Can the lines below, from the one that holds "The width and" to the very end, be echoed exactly, with both ends included and no pictures?

────────

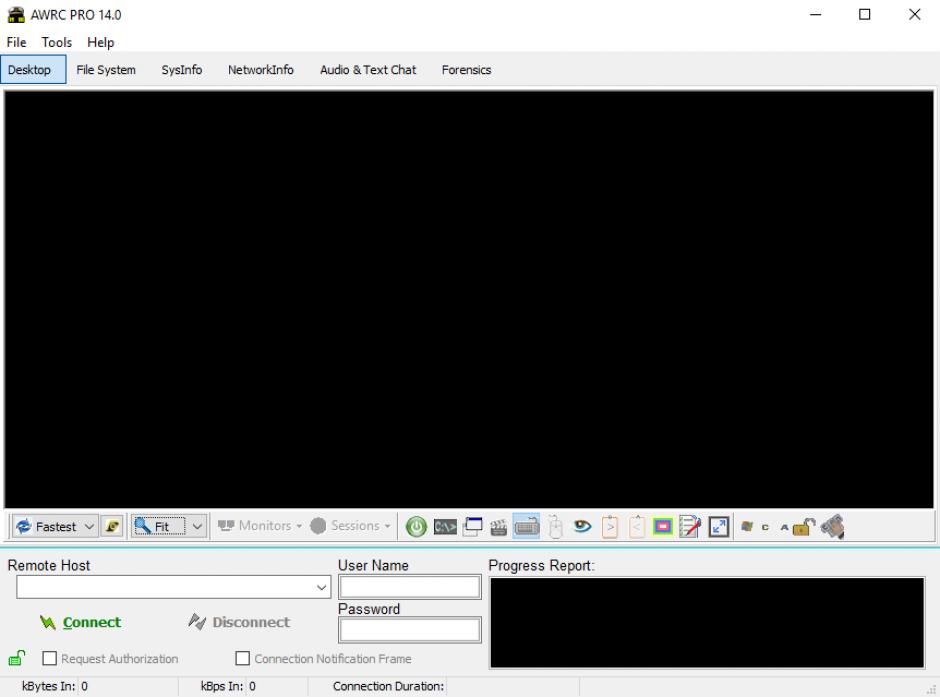This screenshot has width=940, height=697.
Task: Open the remote command prompt icon
Action: click(445, 526)
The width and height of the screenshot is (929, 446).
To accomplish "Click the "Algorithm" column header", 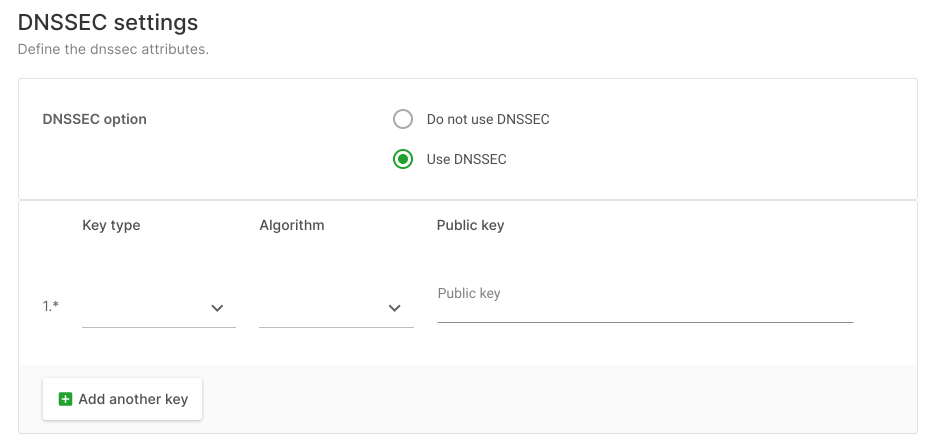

────────

-- Response --
The width and height of the screenshot is (929, 446).
To accomplish "Click the "Algorithm" column header", 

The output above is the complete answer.